WHAT IS ASKED
Rewrite the data from the start through the line containing "will click(x=145, y=121).", inclusive, changing "section label" to "heading" and leaving everything else as it is.

STORED ROWS
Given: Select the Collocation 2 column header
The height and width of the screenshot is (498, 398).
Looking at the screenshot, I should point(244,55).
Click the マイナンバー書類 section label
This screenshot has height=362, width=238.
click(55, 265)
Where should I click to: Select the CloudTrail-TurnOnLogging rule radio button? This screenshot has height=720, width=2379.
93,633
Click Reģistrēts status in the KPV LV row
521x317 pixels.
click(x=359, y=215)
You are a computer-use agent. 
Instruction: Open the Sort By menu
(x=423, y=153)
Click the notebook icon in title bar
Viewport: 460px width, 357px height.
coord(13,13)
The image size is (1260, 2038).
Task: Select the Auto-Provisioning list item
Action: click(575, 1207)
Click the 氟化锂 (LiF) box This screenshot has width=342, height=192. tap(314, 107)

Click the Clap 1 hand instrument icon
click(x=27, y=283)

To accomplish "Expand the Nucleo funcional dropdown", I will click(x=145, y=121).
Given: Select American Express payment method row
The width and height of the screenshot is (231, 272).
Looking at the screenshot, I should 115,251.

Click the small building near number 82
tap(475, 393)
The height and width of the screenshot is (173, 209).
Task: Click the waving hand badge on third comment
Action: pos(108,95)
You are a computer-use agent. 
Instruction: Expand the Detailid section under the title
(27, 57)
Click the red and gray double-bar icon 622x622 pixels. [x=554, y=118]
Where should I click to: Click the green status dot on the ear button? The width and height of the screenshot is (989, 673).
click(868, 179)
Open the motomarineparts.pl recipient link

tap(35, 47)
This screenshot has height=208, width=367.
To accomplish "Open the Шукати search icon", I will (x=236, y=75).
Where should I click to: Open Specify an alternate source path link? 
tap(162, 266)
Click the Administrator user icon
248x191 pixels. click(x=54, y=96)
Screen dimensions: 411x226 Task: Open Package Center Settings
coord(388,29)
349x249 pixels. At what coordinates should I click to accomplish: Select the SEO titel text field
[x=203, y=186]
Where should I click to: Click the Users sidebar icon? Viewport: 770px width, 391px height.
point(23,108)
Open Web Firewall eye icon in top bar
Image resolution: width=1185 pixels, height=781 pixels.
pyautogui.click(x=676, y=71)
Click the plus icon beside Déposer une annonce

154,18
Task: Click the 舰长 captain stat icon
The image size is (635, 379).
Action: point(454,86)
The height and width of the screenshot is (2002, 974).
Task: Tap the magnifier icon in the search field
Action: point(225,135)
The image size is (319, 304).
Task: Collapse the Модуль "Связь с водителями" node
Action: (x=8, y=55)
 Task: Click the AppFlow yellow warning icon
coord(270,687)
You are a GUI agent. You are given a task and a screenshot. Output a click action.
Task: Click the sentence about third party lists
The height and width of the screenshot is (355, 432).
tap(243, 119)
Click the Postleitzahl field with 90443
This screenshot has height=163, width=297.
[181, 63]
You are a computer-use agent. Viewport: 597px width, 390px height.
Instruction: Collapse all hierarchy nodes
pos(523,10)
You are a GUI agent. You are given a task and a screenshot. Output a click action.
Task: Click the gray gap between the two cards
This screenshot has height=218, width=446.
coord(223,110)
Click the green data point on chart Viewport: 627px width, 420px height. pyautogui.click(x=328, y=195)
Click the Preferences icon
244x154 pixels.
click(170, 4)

ANSWER
Given: Select the Collocation 2 column header
The height and width of the screenshot is (498, 398).
Looking at the screenshot, I should point(244,55).
Click the マイナンバー書類 heading
This screenshot has height=362, width=238.
click(55, 265)
Where should I click to: Select the CloudTrail-TurnOnLogging rule radio button? This screenshot has height=720, width=2379.
93,633
Click Reģistrēts status in the KPV LV row
521x317 pixels.
click(x=359, y=215)
You are a computer-use agent. 
Instruction: Open the Sort By menu
(x=423, y=153)
Click the notebook icon in title bar
Viewport: 460px width, 357px height.
coord(13,13)
The image size is (1260, 2038).
Task: Select the Auto-Provisioning list item
Action: click(575, 1207)
Click the 氟化锂 (LiF) box This screenshot has width=342, height=192. tap(314, 107)

Click the Clap 1 hand instrument icon
click(x=27, y=283)

To accomplish "Expand the Nucleo funcional dropdown", I will click(x=145, y=121).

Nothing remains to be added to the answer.